It was the annual general meeting at our last meeting and it appeared that the chairman had re-elected himself before most of the members had arrived and he claimed that the constitution stated clearly that two members were needed for a quorum and he used his casting vote to decide the matter.
Knowing his capacity for a big sulk, and the fact that he would probably stop making the coffee and providing the biscuits, the other members went along with it.
The treasurer had wanted to resign because he said his stammer was getting worse and it was indeed a problem when he had to announce that the cash in hand was £17.66 pence. When someone shouted out “How much?” he didn’t find it at all funny and almost walked out when a member said he would give him 34p if £18 was easier to say.
Reference was made to the member who sleeps through most meetings and had once woken up and shouted “Where? Where?” and claimed he’d heard a woman’s voice telling him to hide in the wardrobe.
One member asked what he could do about his wife who he feels only married him to have someone to blame. She claimed that his membership of what she called the Old Grumpies Club has made him even more chauvinistic and all he does is go to the Grumpies, watch television and sneak off to the pub.
He claimed it was unfair because he does help by finding the remote control and pointing out the bits she’s missed when she washes the car. He once ate a plate of salad just to please her, and always lifts his feet up when she’s doing the hoovering.
What more could he do, he asked. Before anyone could offer any suggestions a member said perhaps it was time to get some ladies in the club.
There were sharp intakes of breathe and a long pregnant pause before the chairman intervene and said it was not on the agenda.
One member then said that he had heard his wife talking to a friend the other day and say, “Sometimes I wake up grumpy in the morning but on other days I let him sleep in.”
There was concern expressed regarding the rule that, “Anyone intending to say anything serious must raise his right hand above his head.”
One member apparently hasn’t put his hand up in the past year and comments were made whether we had become a comedy club, or should we take our grumpiness more seriously.
It was pointed out that although we were not a cross-section of the general public we could, and should, get cross.
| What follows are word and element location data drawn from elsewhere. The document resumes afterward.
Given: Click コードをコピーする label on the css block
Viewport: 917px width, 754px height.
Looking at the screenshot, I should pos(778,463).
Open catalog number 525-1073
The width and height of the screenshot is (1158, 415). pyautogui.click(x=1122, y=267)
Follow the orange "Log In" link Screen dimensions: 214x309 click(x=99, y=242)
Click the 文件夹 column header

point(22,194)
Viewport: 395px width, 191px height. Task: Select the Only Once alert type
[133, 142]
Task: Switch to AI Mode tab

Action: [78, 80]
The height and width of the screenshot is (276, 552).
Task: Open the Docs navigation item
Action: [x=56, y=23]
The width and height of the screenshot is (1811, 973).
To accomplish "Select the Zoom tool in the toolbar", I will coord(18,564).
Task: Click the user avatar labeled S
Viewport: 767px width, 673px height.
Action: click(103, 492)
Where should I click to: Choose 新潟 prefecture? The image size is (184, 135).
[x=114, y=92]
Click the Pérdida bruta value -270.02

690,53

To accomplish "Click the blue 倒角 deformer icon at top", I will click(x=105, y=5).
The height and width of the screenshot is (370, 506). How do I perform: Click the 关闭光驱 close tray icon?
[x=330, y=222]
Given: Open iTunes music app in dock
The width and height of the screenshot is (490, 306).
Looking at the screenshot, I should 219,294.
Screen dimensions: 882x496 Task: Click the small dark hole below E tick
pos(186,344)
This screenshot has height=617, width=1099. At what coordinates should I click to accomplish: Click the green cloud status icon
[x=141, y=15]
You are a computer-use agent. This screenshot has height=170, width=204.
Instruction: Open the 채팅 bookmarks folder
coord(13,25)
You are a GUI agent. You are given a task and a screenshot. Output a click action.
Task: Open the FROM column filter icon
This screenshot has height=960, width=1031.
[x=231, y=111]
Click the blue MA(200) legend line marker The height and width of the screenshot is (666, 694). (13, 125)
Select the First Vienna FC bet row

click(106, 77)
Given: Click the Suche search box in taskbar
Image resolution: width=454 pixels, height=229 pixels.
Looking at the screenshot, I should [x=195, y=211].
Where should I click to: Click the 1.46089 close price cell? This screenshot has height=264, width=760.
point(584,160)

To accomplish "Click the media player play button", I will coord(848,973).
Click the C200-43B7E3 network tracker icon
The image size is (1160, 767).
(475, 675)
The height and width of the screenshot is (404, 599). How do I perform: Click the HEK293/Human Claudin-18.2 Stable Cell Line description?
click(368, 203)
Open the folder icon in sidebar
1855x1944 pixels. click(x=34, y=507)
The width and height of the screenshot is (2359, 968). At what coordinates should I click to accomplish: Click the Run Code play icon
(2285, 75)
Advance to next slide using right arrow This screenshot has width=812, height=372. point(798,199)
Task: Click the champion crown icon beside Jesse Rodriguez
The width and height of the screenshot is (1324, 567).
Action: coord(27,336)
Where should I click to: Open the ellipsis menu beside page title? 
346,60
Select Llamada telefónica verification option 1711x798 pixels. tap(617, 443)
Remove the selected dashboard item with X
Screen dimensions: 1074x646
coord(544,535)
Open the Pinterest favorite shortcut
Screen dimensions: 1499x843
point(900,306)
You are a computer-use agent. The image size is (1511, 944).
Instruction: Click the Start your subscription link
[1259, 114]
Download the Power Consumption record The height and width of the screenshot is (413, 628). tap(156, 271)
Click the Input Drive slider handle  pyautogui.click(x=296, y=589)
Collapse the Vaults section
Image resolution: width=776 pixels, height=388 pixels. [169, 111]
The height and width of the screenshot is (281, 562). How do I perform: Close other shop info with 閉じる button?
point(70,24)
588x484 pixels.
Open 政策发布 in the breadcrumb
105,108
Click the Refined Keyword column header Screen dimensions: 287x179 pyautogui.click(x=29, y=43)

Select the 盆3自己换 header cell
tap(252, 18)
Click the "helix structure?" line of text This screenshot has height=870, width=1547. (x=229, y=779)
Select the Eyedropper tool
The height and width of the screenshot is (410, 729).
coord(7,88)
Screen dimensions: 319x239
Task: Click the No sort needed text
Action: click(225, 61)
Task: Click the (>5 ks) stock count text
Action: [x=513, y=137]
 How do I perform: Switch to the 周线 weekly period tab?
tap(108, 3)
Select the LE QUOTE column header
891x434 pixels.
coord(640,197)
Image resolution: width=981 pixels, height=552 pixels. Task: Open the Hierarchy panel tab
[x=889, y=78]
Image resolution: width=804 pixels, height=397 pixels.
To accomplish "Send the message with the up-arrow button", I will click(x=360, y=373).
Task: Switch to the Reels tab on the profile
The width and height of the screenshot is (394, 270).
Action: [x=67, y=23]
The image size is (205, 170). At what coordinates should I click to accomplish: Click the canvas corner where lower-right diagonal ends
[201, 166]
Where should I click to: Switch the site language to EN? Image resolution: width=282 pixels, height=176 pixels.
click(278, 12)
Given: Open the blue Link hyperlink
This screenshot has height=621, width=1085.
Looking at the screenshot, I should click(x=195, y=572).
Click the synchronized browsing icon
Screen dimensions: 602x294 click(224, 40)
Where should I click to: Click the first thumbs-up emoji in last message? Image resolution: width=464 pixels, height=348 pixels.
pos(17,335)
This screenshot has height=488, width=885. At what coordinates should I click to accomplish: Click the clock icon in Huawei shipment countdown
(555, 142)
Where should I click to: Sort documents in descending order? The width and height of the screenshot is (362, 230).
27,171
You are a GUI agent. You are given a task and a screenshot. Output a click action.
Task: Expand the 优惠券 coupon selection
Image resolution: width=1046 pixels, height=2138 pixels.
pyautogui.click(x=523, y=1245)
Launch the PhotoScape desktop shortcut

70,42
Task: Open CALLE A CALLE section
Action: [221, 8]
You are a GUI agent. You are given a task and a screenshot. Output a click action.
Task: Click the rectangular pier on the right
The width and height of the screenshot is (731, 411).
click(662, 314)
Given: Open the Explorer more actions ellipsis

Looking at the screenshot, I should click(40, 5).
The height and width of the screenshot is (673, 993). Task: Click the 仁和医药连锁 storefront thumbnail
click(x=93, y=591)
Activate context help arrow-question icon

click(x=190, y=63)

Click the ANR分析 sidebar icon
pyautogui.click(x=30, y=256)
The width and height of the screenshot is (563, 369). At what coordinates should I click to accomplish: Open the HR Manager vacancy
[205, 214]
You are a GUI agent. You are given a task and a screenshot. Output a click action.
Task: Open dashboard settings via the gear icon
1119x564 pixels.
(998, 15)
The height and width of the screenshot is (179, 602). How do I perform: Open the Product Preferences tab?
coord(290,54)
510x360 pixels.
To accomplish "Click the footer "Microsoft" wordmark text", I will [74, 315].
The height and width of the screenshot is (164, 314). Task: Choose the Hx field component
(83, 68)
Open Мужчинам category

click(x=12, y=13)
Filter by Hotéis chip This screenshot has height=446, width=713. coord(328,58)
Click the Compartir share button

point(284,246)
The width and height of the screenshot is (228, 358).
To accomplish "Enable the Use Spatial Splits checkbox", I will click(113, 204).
Perhaps we should get cross about dog dirt, pavement cyclists, potholes, traffic lights, politicians’ promises, ignorant know-alls, litter louts, football referees and the fact that the editor from the wonderful paper you are reading does sometimes miss the best bits from the reports we send them.
There was then a dramatic moment when a member said that although some things annoyed him, there were many other things we should be grateful for.
He said we live in a wonderful area, the people are friendly and ready for a laugh, but then used the unfortunate expression “I suppose we shouldn’t grumble”.
The very reason for our existence was being undermined. Then we realised he hadn’t put his hand up.